Conversely, parents who don’t easily accept the news of their child’s cognitive delay or physical disability might be afraid of being seen as ‘monsters’ if they talk about their struggle. These parents might need to be reassured that it is normal for them to have to grieve for the “normal” child of their dreams before they can learn to love the child they’ve been given. 

Different Strokes

A child with a physical disability might be easier for a cerebral, sedentary family to accept. But if that same child is born into a very active, athletic family, the whole family’s way of life may change, along with their visions of the future. This parent might be giving up all their favorite weekend activities, along with visions of coaching her daughter’s soccer team. Similarly, a gay or transgender child might be easy for parents who already accept alternative sexuality, but parents who sincerely believe that homosexuality is a choice and a sin will need to work hard to hear their child’s reality and learn to love the child they have.

The Grief Process

You may find yourself passing through any or all of Elizabeth Kübler-Ross’s five stages of grief — denial, anger, bargaining, depression, and acceptance. 

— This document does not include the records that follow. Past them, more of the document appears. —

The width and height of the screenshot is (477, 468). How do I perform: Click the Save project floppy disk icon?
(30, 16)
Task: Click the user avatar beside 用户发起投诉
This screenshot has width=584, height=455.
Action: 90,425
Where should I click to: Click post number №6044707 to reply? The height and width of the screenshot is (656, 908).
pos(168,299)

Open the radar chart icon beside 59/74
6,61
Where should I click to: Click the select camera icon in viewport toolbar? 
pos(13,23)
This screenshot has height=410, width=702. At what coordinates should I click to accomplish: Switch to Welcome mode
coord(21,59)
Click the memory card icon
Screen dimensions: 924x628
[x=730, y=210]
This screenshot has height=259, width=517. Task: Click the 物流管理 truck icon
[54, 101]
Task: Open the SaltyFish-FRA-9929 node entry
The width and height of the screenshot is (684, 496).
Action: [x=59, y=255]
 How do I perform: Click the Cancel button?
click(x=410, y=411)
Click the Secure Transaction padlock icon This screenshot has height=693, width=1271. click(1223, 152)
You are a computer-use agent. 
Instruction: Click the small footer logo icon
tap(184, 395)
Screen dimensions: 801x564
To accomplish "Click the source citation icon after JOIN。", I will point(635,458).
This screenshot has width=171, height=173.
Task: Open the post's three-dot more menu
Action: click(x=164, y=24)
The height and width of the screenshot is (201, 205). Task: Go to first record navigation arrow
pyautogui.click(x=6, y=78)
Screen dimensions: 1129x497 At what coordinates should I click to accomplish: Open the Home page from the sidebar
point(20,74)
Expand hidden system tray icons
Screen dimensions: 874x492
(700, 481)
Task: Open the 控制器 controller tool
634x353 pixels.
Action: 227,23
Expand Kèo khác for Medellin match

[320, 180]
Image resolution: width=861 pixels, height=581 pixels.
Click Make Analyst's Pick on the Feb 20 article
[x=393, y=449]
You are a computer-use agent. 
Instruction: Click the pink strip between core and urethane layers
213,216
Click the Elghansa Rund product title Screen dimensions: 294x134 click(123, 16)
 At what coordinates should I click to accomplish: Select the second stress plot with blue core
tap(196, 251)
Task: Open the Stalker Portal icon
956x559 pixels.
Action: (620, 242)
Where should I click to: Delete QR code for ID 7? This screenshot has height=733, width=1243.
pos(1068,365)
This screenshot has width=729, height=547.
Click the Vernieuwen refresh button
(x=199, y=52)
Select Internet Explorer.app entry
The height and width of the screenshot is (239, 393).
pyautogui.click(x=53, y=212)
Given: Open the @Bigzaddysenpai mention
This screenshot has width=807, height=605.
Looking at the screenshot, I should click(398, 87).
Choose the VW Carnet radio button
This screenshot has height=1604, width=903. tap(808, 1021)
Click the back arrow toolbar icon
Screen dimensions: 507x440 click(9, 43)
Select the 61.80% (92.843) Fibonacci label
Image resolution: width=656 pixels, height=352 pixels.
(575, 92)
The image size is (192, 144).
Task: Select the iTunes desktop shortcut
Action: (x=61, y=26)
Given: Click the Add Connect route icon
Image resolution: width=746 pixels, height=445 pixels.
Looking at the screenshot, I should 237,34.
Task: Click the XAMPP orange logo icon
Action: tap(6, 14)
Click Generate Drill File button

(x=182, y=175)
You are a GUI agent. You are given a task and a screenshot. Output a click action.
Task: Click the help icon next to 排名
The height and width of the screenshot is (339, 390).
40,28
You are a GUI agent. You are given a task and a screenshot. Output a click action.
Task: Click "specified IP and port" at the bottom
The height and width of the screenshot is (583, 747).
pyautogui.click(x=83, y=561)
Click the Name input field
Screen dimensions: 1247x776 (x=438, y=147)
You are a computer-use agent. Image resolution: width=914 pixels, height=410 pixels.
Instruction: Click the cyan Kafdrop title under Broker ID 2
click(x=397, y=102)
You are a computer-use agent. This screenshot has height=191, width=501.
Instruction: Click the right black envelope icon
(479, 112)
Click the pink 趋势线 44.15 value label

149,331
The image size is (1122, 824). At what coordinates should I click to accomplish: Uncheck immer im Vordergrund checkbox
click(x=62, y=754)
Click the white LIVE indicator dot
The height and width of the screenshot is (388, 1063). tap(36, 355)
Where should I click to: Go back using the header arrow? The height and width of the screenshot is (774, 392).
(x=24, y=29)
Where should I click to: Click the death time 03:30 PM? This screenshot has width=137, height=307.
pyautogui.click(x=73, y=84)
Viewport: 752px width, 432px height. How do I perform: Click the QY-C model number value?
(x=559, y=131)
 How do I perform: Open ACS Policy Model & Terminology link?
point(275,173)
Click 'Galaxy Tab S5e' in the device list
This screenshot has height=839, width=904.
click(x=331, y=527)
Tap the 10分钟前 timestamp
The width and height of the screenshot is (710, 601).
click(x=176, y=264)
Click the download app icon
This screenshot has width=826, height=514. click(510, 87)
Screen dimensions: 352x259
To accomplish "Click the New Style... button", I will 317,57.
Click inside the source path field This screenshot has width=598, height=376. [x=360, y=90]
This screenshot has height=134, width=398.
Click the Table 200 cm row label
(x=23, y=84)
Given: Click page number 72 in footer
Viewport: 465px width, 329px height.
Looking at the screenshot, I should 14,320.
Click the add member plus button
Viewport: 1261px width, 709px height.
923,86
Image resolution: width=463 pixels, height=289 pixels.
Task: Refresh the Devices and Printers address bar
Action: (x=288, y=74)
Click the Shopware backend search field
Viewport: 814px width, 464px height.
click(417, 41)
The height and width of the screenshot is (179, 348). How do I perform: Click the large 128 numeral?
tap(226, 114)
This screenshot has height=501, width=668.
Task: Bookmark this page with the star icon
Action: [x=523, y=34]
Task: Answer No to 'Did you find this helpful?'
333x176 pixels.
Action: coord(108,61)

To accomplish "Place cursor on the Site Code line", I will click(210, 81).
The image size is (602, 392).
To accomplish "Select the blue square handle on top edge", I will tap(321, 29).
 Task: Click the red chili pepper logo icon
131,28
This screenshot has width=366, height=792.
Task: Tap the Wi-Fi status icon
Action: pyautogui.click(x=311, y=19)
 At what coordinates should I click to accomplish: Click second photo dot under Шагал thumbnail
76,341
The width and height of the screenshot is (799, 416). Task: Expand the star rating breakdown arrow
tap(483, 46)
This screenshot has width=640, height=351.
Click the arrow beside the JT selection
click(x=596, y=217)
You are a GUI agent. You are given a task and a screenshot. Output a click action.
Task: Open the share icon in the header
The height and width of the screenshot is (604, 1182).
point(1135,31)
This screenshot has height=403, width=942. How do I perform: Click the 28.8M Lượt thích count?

  • Denial: “This cannot be happening. She is mistaken. The doctor is wrong.This is a phase. This can’t be real.”
  • Anger: “How dare he do this to us, after all we’ve done! This is so unfair! We don’t deserve this.”
  • Bargaining: “God, I will give up all my sins if you will only change this about my child. Son, you cannot live under our roof if you keep insisting that you are gay.”
  • Depression: This is a very difficult phase, and you may need the support of a doctor or therapist to get through it. But it helps to know it’s normal, and there is light at the end of the tunnel.
  • Acceptance: Coming back to loving your child, in spite of what you perceive as her “flaws.” 

Love Them or Lose Them

Some parents get stuck in denial or anger and never accept their children. Usually, that’s the death of the relationship. There aren’t many people in the world whose parents have disciplined them out of being gay or transgender, or whose mental illness has been cured by their parents insisting they ‘snap out of it.’ But the world is full of adults who have completely severed ties with parents who rejected them. 

Learning to love the child you have sometimes involved letting go of the child you dreamed of raising. But the child you have needs and deserves your love.